Nova smiled. It was hard to stay mad at Caden. Not his fault Mama was acting so cross.
Not Caden’s fault that Nova was feeling bad, either. He was a sweet baby, a funny little guy. Nova loved babies. She hoped the Lord would understand that, when she stood before him on Judgment Day. God would know it wasn’t all her fault. God saw everything, so he knew what got done to her.
Nova tugged on the wagon. She wasn’t going to think about that. Going to push that memory clean out of her head.
She talked to Caden over her shoulder. “You want me to show you something pretty? Pretty trees and flowers?”
He let out a happy squeal. “Pretty!”
Her spirits lifted. She took a right at the intersection, taking the long way. So there’d be more to see.
An old run-down house up the block had the biggest lilac bush in town. The bush sat in full sun on the corner of the property, crowding the sidewalk. No telling how old it was. When they reached it, Nova stopped the wagon. Picked her brother up and propped him on her hip.

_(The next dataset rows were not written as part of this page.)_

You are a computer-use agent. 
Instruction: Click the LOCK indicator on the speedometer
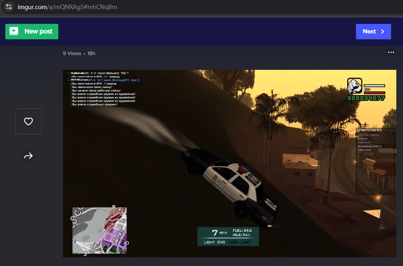point(233,242)
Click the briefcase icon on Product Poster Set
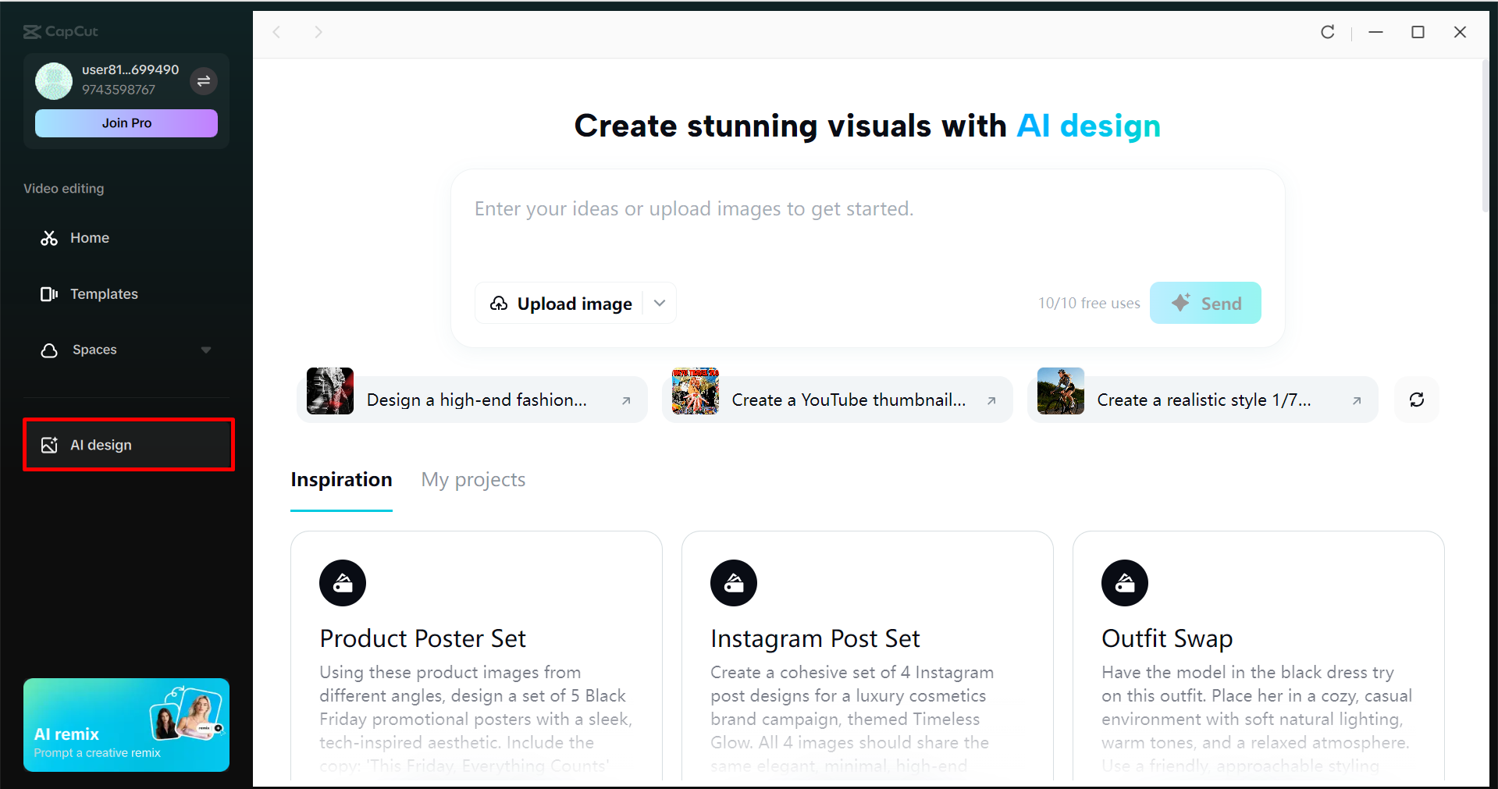Image resolution: width=1498 pixels, height=789 pixels. [342, 582]
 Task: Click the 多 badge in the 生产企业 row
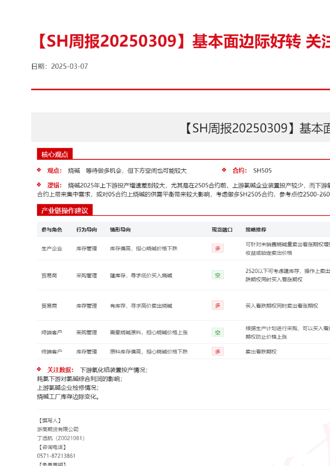click(x=218, y=248)
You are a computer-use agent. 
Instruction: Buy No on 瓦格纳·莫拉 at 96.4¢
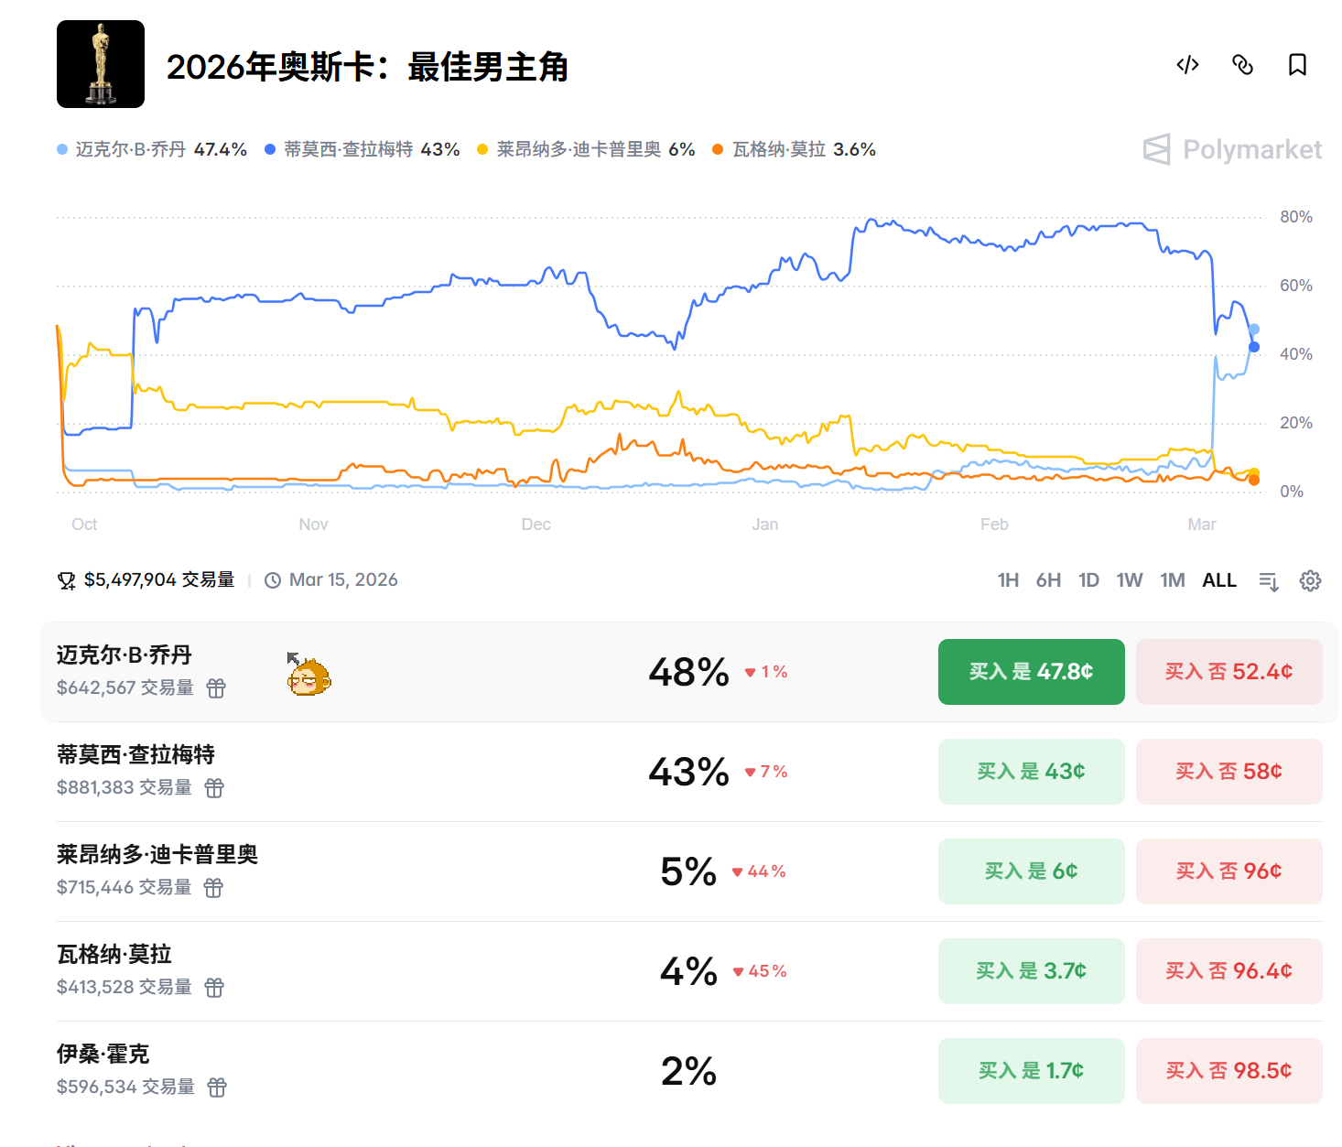[x=1228, y=971]
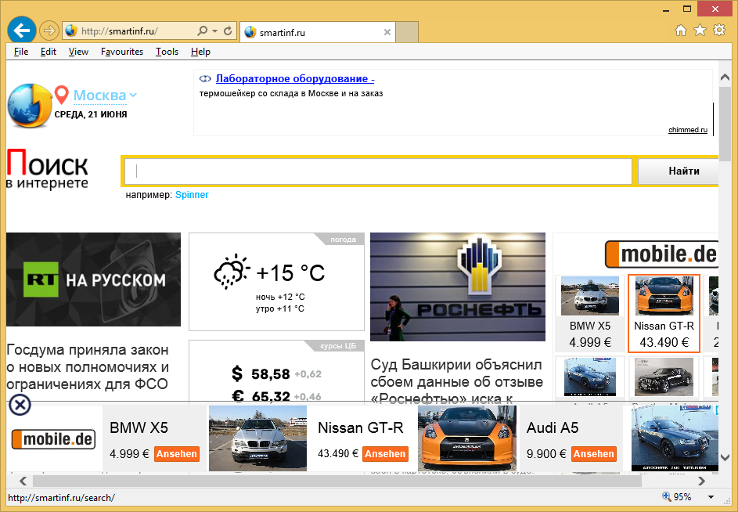Image resolution: width=738 pixels, height=512 pixels.
Task: Click the browser Back arrow button
Action: coord(22,31)
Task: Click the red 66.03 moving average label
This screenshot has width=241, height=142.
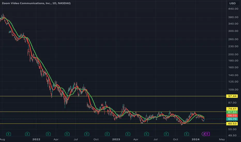Action: click(232, 116)

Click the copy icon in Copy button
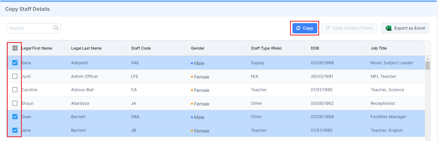298,28
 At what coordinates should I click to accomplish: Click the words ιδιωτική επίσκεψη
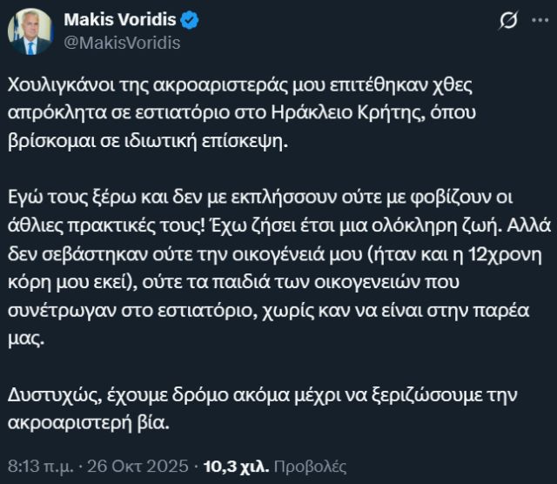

“See those purple flowers? That’s old-fashion lilac. Old Missy Mabel, who used to live here, she told me so. And it smell sweeter than anything.”
She pulled a branch toward them, tickled the boy’s nose with a lilac bloom. “Smell it,” she whispered.

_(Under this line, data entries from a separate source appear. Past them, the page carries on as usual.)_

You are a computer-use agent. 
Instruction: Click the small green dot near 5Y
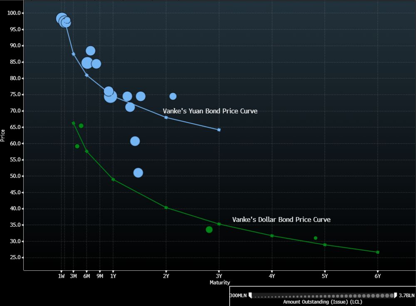(315, 238)
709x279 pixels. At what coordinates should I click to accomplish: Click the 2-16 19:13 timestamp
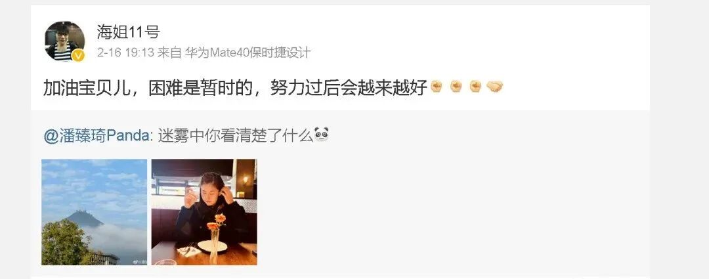click(x=125, y=53)
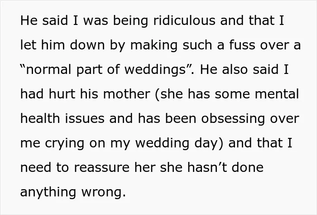Click the word "mental" at the line end
The width and height of the screenshot is (317, 215).
coord(277,94)
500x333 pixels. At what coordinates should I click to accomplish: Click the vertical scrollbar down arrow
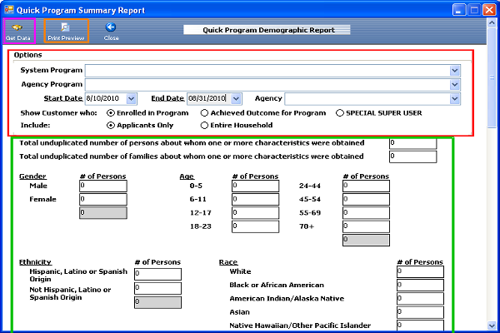(493, 325)
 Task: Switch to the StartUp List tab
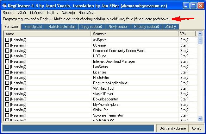33,27
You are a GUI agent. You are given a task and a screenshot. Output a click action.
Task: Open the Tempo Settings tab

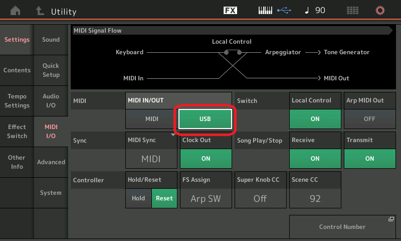(17, 101)
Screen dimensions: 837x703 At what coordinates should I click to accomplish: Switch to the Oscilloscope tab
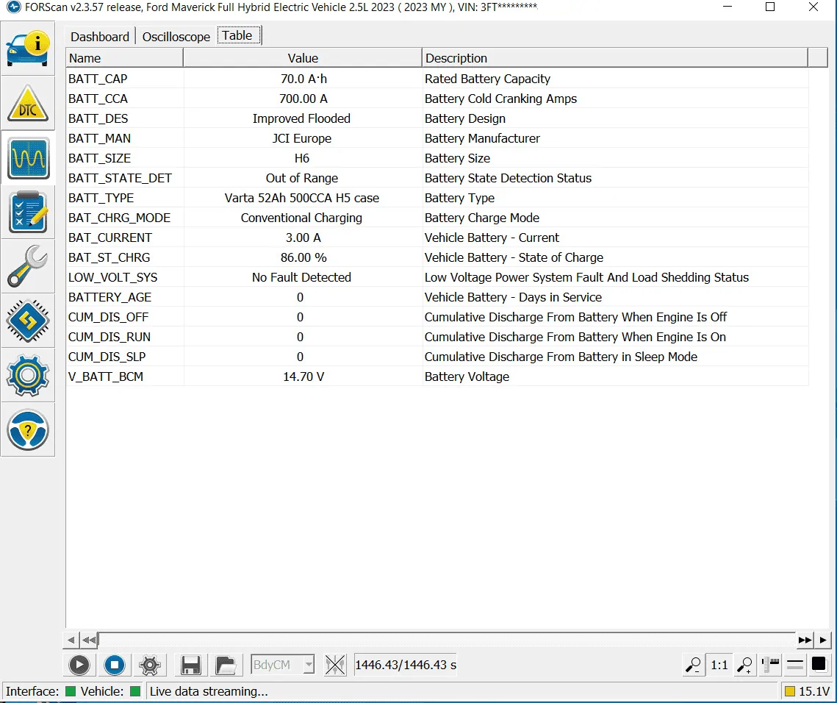point(176,37)
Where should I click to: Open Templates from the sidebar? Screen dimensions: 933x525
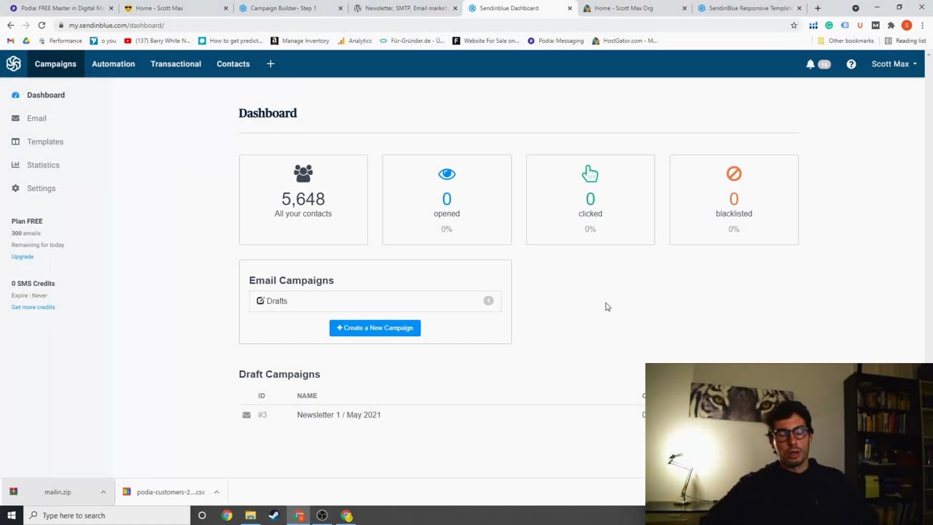pos(45,141)
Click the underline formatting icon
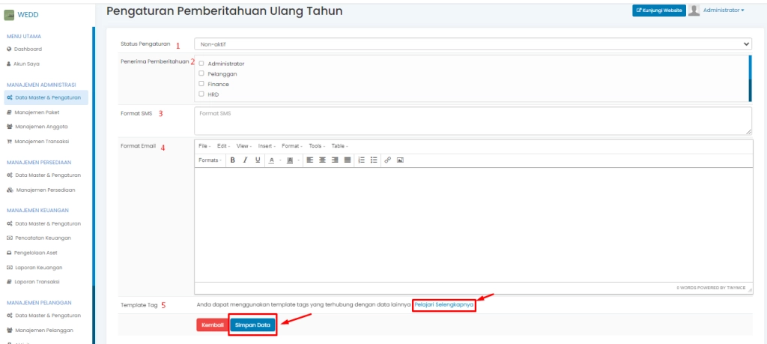The width and height of the screenshot is (767, 344). (258, 160)
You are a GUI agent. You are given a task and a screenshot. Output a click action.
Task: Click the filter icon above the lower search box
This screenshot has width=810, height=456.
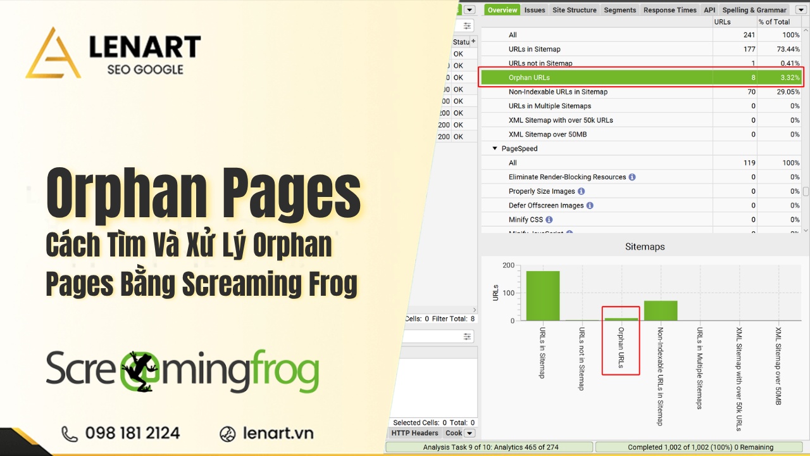tap(466, 336)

He sniffed, then wrinkled his nose and rubbed it. Nova clicked her tongue, dropped him back in the wagon.
“Boys don’t know nothing about perfume. Lilac is the sweetest thing there is.”

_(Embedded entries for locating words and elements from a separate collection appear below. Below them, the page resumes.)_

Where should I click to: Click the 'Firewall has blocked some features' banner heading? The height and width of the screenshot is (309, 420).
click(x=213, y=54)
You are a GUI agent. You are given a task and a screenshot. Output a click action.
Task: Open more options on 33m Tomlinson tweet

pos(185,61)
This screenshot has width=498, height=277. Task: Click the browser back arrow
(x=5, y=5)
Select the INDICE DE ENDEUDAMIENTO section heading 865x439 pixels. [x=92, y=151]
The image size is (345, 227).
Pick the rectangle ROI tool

As she pulled the wagon away, the boy made a grab for the bush.
“Mine!” he cried, indignant.
“No, Caden. That lilac ain’t ours. We got to leave it alone. These flowers belong to somebody else. We just get to look.”
She felt a sharp twinge of discomfort in her belly. It made her pause. Felt like the cramping that had started up yesterday, when she was at the big breakfast at Missy Mary’s farm. Nova wondered whether something was bad wrong with her, maybe she should turn the wagon around and go home.
Then an image of her mother’s face appeared in her head. She pulled the wagon onward.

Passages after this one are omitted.